Indeed one could argue that the Washington Consensus died with the G8, and that developing countries now face new hybrid world order including encouragement of industrial policy and a strong state, but in liberalised markets with eased regulation and an emphasis on Foreign Direct Investment. None of the most successful developing nations of the past few decades: China, Korea, Brazil, India, could be said to have developed via neo-liberal Western policy.
While much of the success in Africa has been down to increased investment in primary resources, the next phase of growth is likely to come through industries which bring about jobs for the rural and urban poor. These are likely to begin in basic manufacturing and small scale modernized agriculture. Last week’s blog explored China’s role in agricultural development, but its greater potential is in transferring manufacturing jobs.

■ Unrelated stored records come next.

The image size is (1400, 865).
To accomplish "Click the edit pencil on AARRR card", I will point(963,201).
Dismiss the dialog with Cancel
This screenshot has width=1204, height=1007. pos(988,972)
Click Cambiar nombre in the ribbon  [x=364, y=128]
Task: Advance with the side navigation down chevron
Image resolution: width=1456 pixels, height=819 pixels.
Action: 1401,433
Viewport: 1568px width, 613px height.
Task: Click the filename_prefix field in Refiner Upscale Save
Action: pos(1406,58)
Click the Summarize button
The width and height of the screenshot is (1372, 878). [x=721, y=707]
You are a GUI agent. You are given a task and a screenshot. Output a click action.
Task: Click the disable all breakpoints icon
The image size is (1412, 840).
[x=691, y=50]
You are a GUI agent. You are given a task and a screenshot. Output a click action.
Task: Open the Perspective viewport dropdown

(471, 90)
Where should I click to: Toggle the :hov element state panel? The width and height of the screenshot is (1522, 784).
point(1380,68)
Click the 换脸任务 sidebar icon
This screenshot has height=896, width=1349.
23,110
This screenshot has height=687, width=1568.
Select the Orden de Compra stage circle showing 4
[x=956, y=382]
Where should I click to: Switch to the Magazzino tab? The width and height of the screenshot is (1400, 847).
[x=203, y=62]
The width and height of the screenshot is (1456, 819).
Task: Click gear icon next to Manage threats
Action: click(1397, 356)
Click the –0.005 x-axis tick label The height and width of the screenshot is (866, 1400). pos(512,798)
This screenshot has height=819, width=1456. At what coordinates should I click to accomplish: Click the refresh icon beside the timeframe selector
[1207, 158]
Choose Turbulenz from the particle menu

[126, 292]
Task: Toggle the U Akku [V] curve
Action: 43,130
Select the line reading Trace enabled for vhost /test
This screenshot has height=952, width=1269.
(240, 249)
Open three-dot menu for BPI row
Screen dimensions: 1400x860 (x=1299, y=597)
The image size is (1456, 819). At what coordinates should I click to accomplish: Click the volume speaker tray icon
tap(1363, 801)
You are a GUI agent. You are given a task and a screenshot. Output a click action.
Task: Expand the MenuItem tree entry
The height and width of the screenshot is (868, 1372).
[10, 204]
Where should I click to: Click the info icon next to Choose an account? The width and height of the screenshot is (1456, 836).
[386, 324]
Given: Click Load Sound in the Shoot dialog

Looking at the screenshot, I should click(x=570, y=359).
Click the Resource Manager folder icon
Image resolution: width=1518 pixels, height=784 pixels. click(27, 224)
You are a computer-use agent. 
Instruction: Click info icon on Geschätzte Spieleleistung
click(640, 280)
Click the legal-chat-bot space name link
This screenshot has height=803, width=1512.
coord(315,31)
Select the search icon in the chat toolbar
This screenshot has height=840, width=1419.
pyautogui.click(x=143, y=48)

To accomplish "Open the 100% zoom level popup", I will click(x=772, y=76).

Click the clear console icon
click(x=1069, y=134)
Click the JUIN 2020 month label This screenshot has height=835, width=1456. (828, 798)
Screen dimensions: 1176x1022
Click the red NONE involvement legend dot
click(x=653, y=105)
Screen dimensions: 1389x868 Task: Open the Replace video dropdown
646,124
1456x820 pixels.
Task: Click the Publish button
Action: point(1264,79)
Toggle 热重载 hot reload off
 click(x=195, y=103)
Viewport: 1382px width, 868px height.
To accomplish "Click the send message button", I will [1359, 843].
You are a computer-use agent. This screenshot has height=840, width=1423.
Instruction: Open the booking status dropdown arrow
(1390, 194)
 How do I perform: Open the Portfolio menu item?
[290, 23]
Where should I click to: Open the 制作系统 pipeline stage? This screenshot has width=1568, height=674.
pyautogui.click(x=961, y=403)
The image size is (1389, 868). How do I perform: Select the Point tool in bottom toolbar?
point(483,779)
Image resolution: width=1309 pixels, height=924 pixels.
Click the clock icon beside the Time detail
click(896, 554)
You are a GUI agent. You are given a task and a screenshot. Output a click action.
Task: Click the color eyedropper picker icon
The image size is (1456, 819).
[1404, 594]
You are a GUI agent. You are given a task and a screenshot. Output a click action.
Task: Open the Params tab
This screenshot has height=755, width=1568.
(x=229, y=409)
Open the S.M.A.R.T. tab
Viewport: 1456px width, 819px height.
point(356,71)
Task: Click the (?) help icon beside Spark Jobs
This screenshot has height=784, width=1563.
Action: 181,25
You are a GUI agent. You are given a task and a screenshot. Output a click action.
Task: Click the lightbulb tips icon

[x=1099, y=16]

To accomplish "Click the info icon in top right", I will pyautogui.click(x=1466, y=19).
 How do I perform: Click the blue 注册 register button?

Nevertheless China is not the only actor with power in this regard. One of the featured stories this week comes from US packaging firm Sealed Air which moved its manufacturing plants from China to Africa in 2000. While that early move has proved challenging, gradually improving infrastructure and education alongside rising wages and yuan value in China will act to improve Africa’s manufacturing competitiveness.
China’s rhetoric in Africa often centres of the need for respectful relations with Africans and their governments, which ties in with the non-interference narrative. Western commentators are quick to suggest that this position is merely an excuse to deal with corrupt or illegitimate political figures. However Western firms should also learn from China’s success here. Having been brutalised by Structural Adjustment, and patronised and hectored for decades, China’s respectful bargaining is undoubtedly attractive.
Ironically the perception that has been created in the West of Africa as a charity case may eventually work to its advantage. Africa has huge goodwill in the West meaning that African producers can use can use the origin of their products to their advantage. The reason for Sealed Air’s move to Africa is as much about sustainable development as profit. African producers must play every card they have.
POI
Arms to Mozambique: The headline this week on arms sales to Mozambique specifies non-lethal supplies. This suggests that either lethal supplies were ruled out for ethical reasons, or that the publisher of the article had some interest in specifying that China’s policy is changing.